I hope this breaks no rules, I am looking for someone to digitize an image for me. I have an image in eps, pnj, and jpeg that I need in DST. whichever will be easiest. I want to have a hat made with it for my gaming clan however my local embroidery shop charges a fee of 50.00$ for the conversion. naturally I am trying to avoid that and understand their is a steep learning curve with the process. I do not wish to know how to do this just to have it done. If that's the best price I will get please just let me know. thank you for your help in advance and I am sorry if this breaks any of the forum guidelines. if so I will remove it.


----------



## Ripcord (Sep 2, 2006)

If you do a little google searching you'll find places overseas that do it cheap. (I don't know how good they are - I don't do digitizing but apparently it's quite an art.)


----------



## Mtnview (Nov 5, 2009)

$50 sounds pretty reasonable.


----------



## sgtarceface (Nov 17, 2015)

yea, I am willing to pay for quality I am just doing my due diligence on a bargain. thanks


----------



## tfalk (Apr 3, 2008)

Post in the referrals and recommendations forum...


----------



## ThreadHeadKev (Aug 3, 2011)

I charge $45 and I outsource my digitizing.


----------



## Blue92 (Oct 8, 2010)

Quite a few off shore services that run about $1.50 per 1,000 stitches.


----------



## wrkalot (Mar 2, 2011)

If you get it digitized yourself and give that file to your embroiderer it's unlikely that they will take any responsibility for a crappy sew out if the digitizing sucks. The expense of the lost hats will be on YOU.

$50 is not an unreasonable amount to pay. It's a one time fee so you won't have it on reorders. You will also own the file if you paid them $50. Have them do it and send you the file when there are done. That way you know you have a good digitized file that you can send to any commercial embroidery company should you ever become "unhappy" with your current company.


----------



## sgtarceface (Nov 17, 2015)

My thoughts exactly. thanks for the insight. this will be what I go with.


----------



## gnizitigid (Jan 23, 2007)

Can you please send me at [email protected], you can read about positive reviews about my services here on this forum itself

I do two Free designs, after that $10 per design


----------



## Mtnview (Nov 5, 2009)

gnizitigid said:


> I do two Free designs, after that $10 per design


You will digitize a design for $10?


----------



## gnizitigid (Jan 23, 2007)

Mtnview said:


> You will digitize a design for $10?


Yes, anyone can test quality first with two free design, and if you like work, than only for next designs i will charge $10 per design. Same price for each vector design


----------



## splathead (Dec 4, 2005)

:: Post moved to the Referrals and Recommendations section. Feel free to now offer your own services to the original poster. ::​



Please try to take note what "section" of the forum a post is made in.
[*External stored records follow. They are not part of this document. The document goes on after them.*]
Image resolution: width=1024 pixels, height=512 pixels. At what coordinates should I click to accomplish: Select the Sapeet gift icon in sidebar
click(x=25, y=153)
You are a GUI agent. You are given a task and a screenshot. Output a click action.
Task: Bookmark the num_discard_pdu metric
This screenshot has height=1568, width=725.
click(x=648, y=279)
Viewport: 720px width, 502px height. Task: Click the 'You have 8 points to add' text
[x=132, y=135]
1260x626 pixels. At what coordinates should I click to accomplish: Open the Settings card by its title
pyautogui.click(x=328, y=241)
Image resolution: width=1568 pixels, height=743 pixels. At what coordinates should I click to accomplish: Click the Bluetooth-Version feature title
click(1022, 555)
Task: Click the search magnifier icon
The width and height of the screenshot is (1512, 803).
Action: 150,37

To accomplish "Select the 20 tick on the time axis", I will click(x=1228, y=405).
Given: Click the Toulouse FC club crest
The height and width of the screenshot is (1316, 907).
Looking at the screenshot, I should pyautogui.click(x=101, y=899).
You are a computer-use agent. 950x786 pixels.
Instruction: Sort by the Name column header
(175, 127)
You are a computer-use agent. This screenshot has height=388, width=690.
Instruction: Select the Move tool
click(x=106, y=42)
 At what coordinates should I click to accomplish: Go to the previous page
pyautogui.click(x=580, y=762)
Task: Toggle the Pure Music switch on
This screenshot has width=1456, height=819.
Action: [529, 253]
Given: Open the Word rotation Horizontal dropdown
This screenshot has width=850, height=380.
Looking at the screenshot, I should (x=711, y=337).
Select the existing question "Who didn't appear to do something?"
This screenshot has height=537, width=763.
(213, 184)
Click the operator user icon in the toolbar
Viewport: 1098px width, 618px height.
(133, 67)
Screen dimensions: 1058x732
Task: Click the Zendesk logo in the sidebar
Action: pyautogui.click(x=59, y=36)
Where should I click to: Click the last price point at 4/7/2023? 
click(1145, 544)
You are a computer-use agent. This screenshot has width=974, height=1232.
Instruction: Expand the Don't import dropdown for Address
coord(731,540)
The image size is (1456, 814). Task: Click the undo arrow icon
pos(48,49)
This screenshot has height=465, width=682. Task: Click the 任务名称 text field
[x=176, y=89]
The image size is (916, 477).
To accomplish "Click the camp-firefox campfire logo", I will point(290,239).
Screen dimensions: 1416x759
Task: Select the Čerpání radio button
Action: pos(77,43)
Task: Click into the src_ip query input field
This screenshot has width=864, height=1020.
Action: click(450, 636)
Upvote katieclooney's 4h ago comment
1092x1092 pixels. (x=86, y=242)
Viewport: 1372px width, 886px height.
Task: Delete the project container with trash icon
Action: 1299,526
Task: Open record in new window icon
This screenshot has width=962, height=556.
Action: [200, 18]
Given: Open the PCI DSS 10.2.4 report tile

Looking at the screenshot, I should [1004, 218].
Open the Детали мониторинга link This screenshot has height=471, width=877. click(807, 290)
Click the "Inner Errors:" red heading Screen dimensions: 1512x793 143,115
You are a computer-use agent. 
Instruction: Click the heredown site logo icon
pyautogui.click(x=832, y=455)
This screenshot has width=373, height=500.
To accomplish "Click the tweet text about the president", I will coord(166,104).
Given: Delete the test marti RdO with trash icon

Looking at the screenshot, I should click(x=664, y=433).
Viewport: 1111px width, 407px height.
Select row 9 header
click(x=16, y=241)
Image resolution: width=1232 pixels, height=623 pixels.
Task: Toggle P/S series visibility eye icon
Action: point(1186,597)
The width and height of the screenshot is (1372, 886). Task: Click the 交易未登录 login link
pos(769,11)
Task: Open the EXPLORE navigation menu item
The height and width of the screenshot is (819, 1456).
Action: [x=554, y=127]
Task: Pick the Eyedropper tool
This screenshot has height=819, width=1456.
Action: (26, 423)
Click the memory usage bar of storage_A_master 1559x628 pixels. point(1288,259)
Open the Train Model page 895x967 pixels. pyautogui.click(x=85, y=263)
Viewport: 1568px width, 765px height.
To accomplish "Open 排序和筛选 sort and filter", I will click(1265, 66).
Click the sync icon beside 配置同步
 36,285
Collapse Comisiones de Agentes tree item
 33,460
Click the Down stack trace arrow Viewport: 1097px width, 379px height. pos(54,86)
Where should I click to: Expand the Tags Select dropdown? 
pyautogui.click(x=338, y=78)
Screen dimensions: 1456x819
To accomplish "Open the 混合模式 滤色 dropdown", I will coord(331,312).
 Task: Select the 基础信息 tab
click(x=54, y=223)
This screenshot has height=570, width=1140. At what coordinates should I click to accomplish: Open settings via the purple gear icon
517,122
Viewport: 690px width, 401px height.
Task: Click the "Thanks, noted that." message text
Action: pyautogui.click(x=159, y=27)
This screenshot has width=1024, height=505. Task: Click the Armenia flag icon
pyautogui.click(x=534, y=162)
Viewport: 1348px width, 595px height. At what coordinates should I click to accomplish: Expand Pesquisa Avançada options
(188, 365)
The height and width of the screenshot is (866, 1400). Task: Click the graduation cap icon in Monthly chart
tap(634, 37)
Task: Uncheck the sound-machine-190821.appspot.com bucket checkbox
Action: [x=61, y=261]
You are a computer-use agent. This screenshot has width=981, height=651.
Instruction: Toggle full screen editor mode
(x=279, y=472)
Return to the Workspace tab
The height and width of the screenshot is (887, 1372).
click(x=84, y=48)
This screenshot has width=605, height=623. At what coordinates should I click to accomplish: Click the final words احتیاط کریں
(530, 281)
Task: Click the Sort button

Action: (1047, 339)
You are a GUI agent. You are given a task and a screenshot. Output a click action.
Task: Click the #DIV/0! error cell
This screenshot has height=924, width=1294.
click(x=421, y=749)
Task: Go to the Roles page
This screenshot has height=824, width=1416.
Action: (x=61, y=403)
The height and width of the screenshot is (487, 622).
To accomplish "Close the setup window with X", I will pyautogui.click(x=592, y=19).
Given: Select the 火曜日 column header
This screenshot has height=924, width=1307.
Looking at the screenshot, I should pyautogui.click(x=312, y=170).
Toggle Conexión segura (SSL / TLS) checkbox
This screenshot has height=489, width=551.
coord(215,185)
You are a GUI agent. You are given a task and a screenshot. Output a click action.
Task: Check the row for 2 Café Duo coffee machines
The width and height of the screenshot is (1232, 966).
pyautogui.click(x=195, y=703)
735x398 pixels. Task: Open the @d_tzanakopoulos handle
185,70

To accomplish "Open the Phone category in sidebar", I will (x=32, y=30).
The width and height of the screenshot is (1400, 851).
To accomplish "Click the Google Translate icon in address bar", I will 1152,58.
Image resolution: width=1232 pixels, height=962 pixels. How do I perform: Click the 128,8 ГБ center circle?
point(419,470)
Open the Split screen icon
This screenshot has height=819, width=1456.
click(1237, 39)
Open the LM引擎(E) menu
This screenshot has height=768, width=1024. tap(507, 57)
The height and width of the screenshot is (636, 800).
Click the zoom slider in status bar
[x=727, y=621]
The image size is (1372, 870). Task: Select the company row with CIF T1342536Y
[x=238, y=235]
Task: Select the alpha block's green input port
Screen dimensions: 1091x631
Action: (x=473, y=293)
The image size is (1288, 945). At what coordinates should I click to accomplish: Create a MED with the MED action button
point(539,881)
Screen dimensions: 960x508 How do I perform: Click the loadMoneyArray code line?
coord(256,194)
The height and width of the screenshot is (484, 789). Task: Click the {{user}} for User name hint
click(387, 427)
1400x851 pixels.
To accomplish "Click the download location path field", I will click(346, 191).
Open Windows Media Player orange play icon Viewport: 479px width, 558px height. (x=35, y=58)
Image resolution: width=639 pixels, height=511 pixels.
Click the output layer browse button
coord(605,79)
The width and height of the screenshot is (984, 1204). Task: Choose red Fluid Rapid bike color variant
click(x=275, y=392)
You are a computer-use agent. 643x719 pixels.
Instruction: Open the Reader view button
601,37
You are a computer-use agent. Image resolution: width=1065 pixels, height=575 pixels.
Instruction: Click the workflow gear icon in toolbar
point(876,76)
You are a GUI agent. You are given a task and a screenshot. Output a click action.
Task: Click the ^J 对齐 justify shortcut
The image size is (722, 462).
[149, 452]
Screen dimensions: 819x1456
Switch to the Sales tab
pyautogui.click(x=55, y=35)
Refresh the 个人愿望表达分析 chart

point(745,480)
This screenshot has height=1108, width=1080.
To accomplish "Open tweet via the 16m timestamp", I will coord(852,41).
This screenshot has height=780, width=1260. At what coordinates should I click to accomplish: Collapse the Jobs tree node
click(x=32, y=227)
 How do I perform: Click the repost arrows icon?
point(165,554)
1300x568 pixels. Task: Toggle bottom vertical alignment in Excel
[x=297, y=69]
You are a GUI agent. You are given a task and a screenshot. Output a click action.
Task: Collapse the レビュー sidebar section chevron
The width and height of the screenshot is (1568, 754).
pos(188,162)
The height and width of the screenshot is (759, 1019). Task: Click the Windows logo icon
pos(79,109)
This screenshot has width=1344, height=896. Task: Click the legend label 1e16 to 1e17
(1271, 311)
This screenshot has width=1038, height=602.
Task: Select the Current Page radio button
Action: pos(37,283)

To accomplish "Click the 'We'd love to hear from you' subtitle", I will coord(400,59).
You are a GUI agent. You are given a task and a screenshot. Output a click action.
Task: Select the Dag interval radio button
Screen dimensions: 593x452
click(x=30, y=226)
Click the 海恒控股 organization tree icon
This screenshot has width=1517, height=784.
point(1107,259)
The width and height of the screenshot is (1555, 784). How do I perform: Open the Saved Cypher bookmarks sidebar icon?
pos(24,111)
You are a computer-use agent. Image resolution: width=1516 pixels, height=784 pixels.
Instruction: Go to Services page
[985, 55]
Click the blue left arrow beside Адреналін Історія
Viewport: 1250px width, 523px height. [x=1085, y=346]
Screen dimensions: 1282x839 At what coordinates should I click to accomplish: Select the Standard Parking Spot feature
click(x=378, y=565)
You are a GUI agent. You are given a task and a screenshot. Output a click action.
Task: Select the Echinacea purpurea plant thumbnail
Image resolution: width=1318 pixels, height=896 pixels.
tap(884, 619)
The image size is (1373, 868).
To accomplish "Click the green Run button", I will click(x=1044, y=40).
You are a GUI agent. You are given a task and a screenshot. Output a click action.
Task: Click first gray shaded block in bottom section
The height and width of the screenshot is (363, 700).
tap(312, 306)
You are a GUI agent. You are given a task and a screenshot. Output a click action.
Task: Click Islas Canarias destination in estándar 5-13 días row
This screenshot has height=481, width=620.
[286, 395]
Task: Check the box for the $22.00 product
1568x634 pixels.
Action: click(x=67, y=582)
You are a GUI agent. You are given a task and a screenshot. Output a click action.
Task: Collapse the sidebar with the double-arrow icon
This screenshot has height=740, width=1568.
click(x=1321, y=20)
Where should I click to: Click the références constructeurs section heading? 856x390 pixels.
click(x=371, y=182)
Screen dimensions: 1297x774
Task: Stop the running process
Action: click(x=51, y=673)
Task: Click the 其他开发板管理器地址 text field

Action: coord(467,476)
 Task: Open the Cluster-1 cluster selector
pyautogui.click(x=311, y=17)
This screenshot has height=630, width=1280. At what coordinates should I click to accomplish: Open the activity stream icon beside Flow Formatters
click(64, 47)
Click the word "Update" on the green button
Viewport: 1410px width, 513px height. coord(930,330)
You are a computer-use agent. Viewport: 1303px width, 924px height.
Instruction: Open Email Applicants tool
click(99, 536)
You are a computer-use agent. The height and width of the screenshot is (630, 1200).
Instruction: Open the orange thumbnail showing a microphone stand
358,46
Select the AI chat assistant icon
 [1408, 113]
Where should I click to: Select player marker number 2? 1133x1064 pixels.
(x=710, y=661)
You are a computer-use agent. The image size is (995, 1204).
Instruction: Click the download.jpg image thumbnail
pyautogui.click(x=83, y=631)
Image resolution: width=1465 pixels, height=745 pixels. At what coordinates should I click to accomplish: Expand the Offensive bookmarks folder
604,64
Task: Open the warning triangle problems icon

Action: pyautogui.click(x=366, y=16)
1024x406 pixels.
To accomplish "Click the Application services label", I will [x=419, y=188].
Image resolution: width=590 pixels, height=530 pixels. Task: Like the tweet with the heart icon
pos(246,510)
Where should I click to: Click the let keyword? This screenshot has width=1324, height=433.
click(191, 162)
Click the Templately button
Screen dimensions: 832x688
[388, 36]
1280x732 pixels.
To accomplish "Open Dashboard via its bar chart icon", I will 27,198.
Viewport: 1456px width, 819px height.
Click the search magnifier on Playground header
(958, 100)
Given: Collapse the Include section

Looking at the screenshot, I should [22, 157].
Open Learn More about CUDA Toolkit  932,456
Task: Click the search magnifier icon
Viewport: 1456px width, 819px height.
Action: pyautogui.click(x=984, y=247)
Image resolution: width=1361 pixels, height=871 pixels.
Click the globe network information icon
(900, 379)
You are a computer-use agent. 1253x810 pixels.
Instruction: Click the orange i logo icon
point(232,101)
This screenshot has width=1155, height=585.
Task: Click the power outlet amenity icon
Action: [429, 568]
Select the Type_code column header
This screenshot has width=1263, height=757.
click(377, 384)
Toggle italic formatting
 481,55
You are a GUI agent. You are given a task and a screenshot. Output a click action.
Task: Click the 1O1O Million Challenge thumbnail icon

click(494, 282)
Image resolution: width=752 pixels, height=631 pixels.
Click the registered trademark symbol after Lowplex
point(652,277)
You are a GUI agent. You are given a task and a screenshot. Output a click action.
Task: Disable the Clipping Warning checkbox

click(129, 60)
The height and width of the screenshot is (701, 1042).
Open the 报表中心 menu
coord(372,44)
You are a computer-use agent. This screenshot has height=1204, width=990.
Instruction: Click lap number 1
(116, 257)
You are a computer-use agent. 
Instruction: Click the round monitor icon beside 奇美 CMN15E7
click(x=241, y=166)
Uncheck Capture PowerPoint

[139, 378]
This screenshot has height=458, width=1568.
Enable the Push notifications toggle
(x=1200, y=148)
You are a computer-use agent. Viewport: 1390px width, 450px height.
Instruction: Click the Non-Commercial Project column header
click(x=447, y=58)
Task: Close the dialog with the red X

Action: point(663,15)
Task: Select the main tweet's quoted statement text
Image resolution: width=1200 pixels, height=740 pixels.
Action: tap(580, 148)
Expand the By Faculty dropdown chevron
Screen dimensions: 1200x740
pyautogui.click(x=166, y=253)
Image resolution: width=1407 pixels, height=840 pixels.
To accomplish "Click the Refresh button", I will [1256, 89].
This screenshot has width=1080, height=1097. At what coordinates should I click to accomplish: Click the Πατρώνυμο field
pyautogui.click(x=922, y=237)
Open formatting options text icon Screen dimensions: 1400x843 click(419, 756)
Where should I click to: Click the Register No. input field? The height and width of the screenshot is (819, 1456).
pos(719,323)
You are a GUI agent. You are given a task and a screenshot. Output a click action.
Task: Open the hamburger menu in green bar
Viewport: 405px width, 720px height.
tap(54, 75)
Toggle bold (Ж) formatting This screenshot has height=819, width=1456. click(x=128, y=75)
If someone is looking to hire a designer/printer/ service/etc. outside of the http://www.t-shirtforums.com/referrals-recommendations/ area, you cannot offer your services in the post. Instead, it's best to hit the http://www.t-shirtforums.com/announcements-site-updates/t35067.html button and ask for the thread to be moved to the proper section so you may respond to it without worrying about our http://www.t-shirtforums.com/forum-information/t1173.html guidelines.


----------